American Marketer

Real estate

Luxury home sellers must keep residences up-to-date

September 15, 2017

Water Mill, NY home; listing via Knight Frank


While a fixer-upper home offers greater options of customization, affluent consumers are not interested in doing renovations and are looking for the convenience of a turnkey.

According to research from YouGov, only 6 percent of affluent homebuyers would be interested in a home that would need renovations. Those looking to sell higher priced homes are being pressured to put more funds into the properties to give them greater appeal.

“Fussy affluent homebuyers are putting a lot of pressure on sellers to update their homes prior to putting them on the market,” said Cara David, managing partner at YouGov, New York. “Only 6 percent of affluent home buyers are looking for a home that requires renovations or remodels.

“Time-starved millennials are driving the market – and they’re not interested in the role of ‘weekend warrior,’” she said. “What’s more, it seems the idea of a turnkey property – where a buyer could move in as-is – has taken on a whole new meaning; buyers now look for features such as energy efficiency, master bedroom suites, outdoor living and open floor plans.”

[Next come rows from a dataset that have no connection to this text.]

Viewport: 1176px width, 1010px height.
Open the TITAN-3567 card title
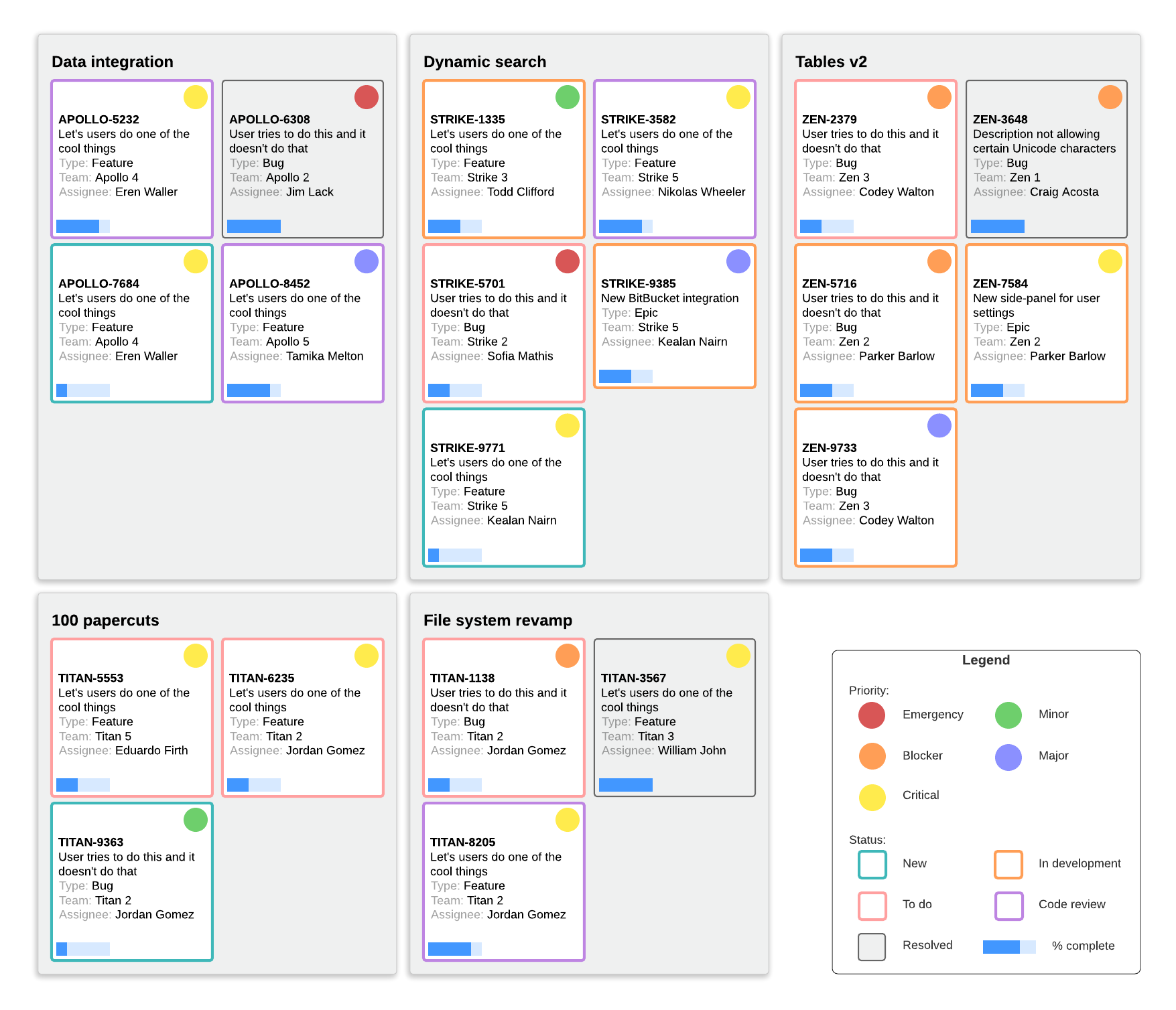[x=633, y=678]
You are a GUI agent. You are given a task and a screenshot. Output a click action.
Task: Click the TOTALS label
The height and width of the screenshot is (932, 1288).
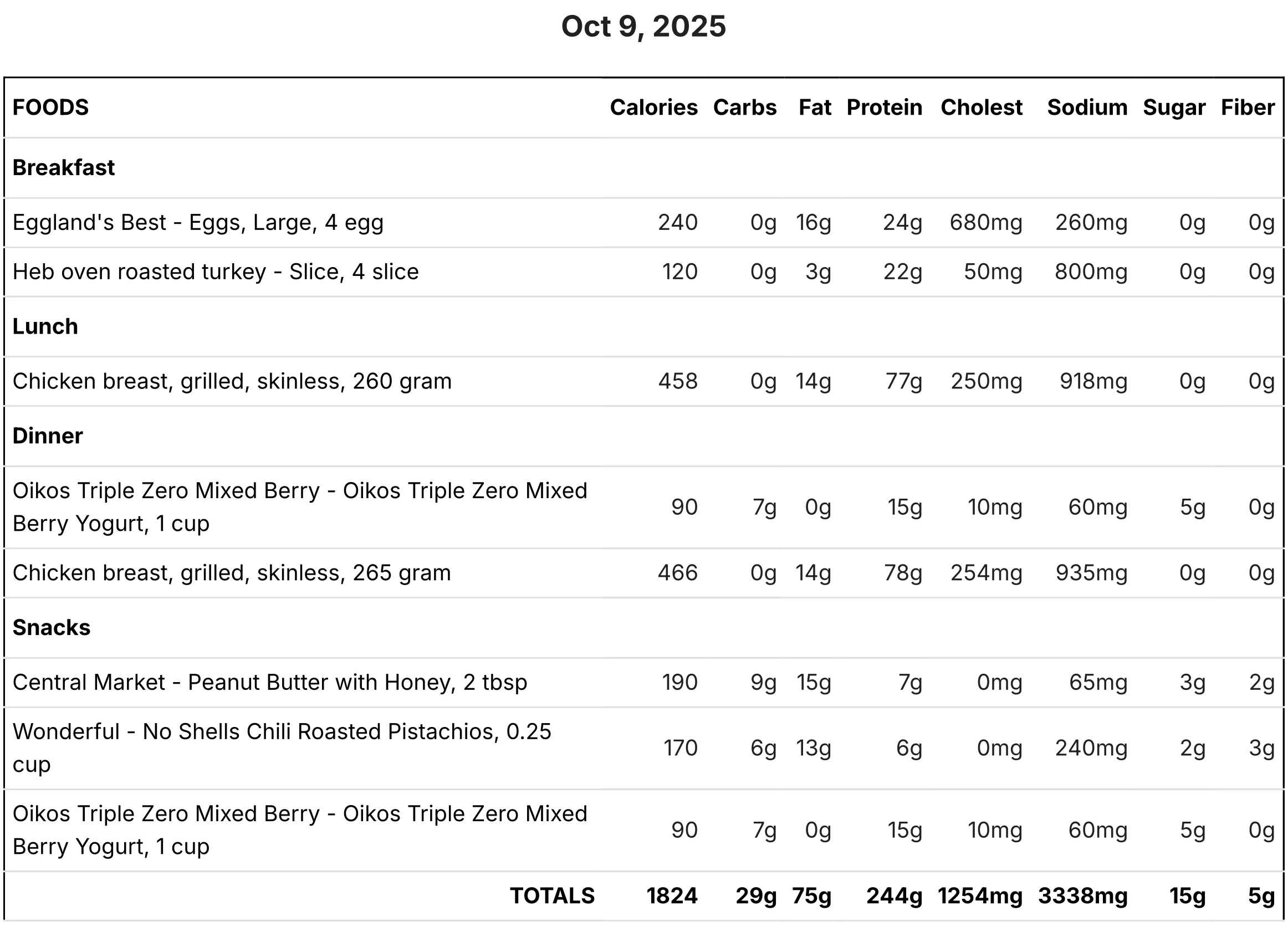pyautogui.click(x=552, y=895)
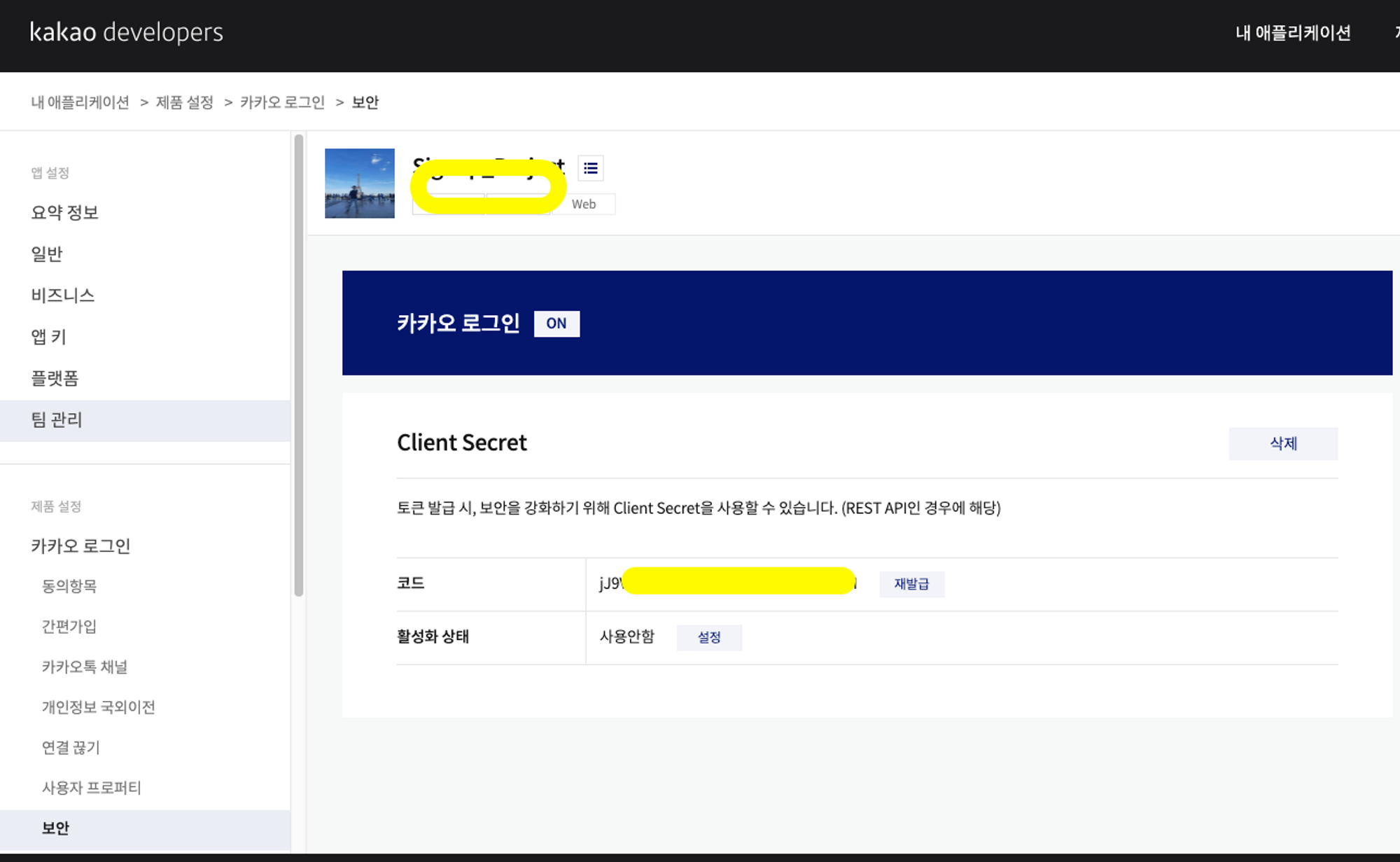Select 보안 in the sidebar
The height and width of the screenshot is (862, 1400).
(x=55, y=828)
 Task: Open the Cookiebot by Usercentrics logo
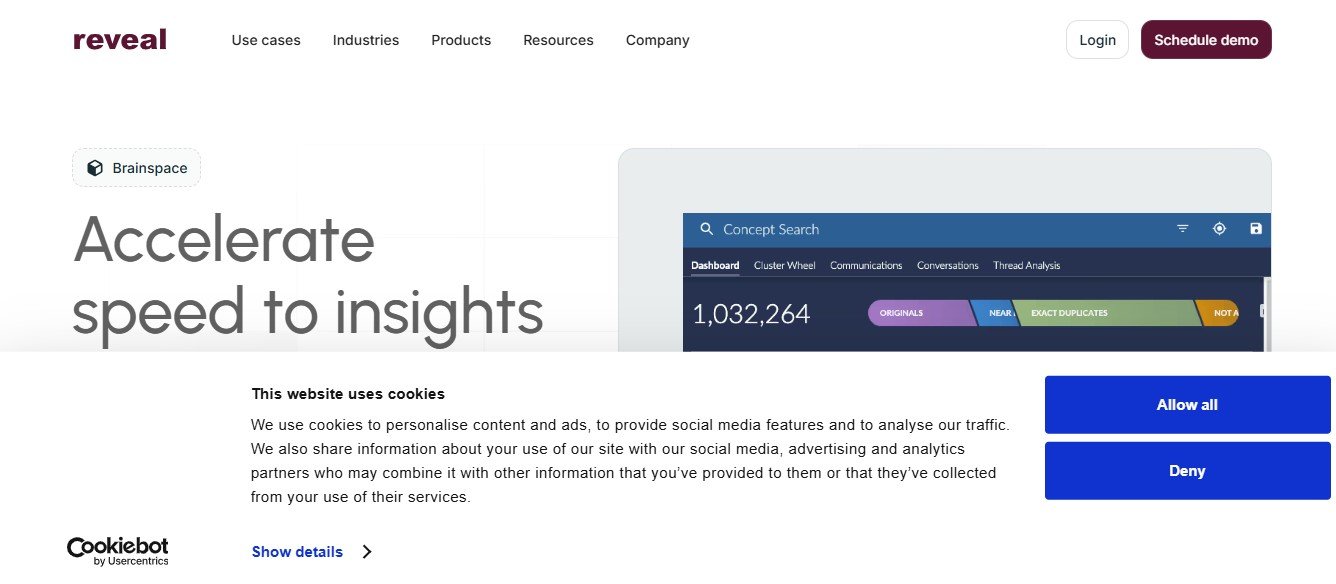click(x=117, y=551)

For the study YouGov questions affluents on the attitudes, lifestyles, values and shopping behaviors of the world’s most-successful households.

Affluent real estate
The YouGov Affluent Perspective 2017 Global Study shows that millennials are now a major driving force in the real estate market but they are uninterested in taking on a fixer upper role.

YouGov's chart looking at kitchen appliance purchases. Image credit: YouGov

Sellers rather than new homebuyers are spending a significant amount of time working on their homes, with 31 percent of those looking to sell their homes spend their weekends doing renovations.

Another major statistic that supports this notion is that only 28 percent of affluent homeowners in the United States are looking to purchase new kitchen appliances within the next year. However, 52 percent of Americans who are selling their homes are claiming to buy new appliances.

The ratio is very similar when it comes to high-end appliances with 22 percent of sellers looking to purchase luxury appliances and only 6 percent of general affluent consumers will.

YouGov's chart on global real estate. Image credit: YouGov

Currently, the Middle East is the leading area for real estate activity with 56 percent of consumers looking to purchase a home and 28 percent looking to sell. In the U.S., only 13 percent are looking to purchase and 9 percent are looking to sell.

Also in the U.S., 4 percent are renting and 1 percent have a shared ownership.

The real estate market in Europe is slightly more active with 23 percent interesting in home buying and 10 percent selling.

Additional insight
While China’s major cities are continuing to grow in terms of price rate, Knight Frank’s Global Cities Index predicts this will slow due to restrictions on loan-to-value ratios and tighter lending on an individual's second or third properties.

The growth of China’s cities has supported strong investment into the luxury property sector worldwide. While the rest of the world’s properties have seen instability in price rates, investment into the luxury market has been strong this year (see more).

The number of homes sold for $1 million or more flattened in 2016, growing a mere 1 percent, according to new research from Christie’s International Real Estate.

According to the broker's Luxury Defined report, on average, sale prices for luxury residential properties rose only 2 percent, and homes spent 13 percent more time on the market than in 2015. Following economic and political uncertainties and fluctuations in 2016, the coming year in high-end real estate is looking up as consumers feel more confident (see more).

“How important it is for luxury appliance brands to target affluent home sellers,” YouGov's Ms. David said. “A high percentage of affluent home sellers are having to sink money into the homes they are trying to sell – 31 percent of those planning to sell their home agree that they spend most weekends working on their home, including updating their kitchen appliances.

“The stats speak for themselves,” she said. “While 28 percent of affluent Americans say they’re planning to buy a major kitchen appliance in the next year, this number jumps to 52 percent among those selling a home.

“The same is true for luxury tier appliances; 22 percent of affluent home sellers are looking to buy high-end appliances, compared to only 6 percent of the total U.S. affluent population.”